Description of the task:
Please repeat the listing below word for word, keeping every line unchanged.

Data records

========

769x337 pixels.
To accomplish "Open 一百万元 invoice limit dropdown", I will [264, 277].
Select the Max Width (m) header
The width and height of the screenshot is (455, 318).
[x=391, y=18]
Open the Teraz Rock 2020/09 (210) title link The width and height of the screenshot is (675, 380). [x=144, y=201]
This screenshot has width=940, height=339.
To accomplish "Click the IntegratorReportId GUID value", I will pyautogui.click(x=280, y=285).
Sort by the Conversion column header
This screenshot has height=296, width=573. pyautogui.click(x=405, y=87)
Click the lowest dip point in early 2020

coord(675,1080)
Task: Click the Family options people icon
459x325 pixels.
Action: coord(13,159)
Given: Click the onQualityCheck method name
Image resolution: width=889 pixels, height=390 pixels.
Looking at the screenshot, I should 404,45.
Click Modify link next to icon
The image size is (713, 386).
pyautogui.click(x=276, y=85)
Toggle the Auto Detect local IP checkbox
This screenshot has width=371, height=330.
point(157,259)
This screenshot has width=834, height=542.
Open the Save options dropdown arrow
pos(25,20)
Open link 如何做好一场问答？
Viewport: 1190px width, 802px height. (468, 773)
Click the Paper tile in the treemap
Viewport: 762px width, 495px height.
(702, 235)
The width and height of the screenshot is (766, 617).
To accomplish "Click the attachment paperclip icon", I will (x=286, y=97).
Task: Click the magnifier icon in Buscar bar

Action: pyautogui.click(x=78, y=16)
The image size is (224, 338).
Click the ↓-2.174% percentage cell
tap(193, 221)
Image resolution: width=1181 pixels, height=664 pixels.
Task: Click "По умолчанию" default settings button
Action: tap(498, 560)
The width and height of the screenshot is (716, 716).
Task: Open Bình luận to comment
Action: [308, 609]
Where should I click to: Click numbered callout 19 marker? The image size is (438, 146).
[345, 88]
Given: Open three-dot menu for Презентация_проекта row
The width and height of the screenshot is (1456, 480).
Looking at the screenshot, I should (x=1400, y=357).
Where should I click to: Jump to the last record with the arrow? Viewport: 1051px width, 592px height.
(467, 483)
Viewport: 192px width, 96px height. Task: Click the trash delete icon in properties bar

========

Full response:
769x337 pixels.
To accomplish "Open 一百万元 invoice limit dropdown", I will [264, 277].
Select the Max Width (m) header
The width and height of the screenshot is (455, 318).
[x=391, y=18]
Open the Teraz Rock 2020/09 (210) title link The width and height of the screenshot is (675, 380). [x=144, y=201]
This screenshot has width=940, height=339.
To accomplish "Click the IntegratorReportId GUID value", I will pyautogui.click(x=280, y=285).
Sort by the Conversion column header
This screenshot has height=296, width=573. pyautogui.click(x=405, y=87)
Click the lowest dip point in early 2020

coord(675,1080)
Task: Click the Family options people icon
459x325 pixels.
Action: coord(13,159)
Given: Click the onQualityCheck method name
Image resolution: width=889 pixels, height=390 pixels.
Looking at the screenshot, I should 404,45.
Click Modify link next to icon
The image size is (713, 386).
pyautogui.click(x=276, y=85)
Toggle the Auto Detect local IP checkbox
This screenshot has width=371, height=330.
point(157,259)
This screenshot has width=834, height=542.
Open the Save options dropdown arrow
pos(25,20)
Open link 如何做好一场问答？
Viewport: 1190px width, 802px height. (468, 773)
Click the Paper tile in the treemap
Viewport: 762px width, 495px height.
(702, 235)
The width and height of the screenshot is (766, 617).
To accomplish "Click the attachment paperclip icon", I will (x=286, y=97).
Task: Click the magnifier icon in Buscar bar

Action: pyautogui.click(x=78, y=16)
The image size is (224, 338).
Click the ↓-2.174% percentage cell
tap(193, 221)
Image resolution: width=1181 pixels, height=664 pixels.
Task: Click "По умолчанию" default settings button
Action: tap(498, 560)
The width and height of the screenshot is (716, 716).
Task: Open Bình luận to comment
Action: [308, 609]
Where should I click to: Click numbered callout 19 marker? The image size is (438, 146).
[345, 88]
Given: Open three-dot menu for Презентация_проекта row
The width and height of the screenshot is (1456, 480).
Looking at the screenshot, I should (x=1400, y=357).
Where should I click to: Jump to the last record with the arrow? Viewport: 1051px width, 592px height.
(467, 483)
Viewport: 192px width, 96px height. Task: Click the trash delete icon in properties bar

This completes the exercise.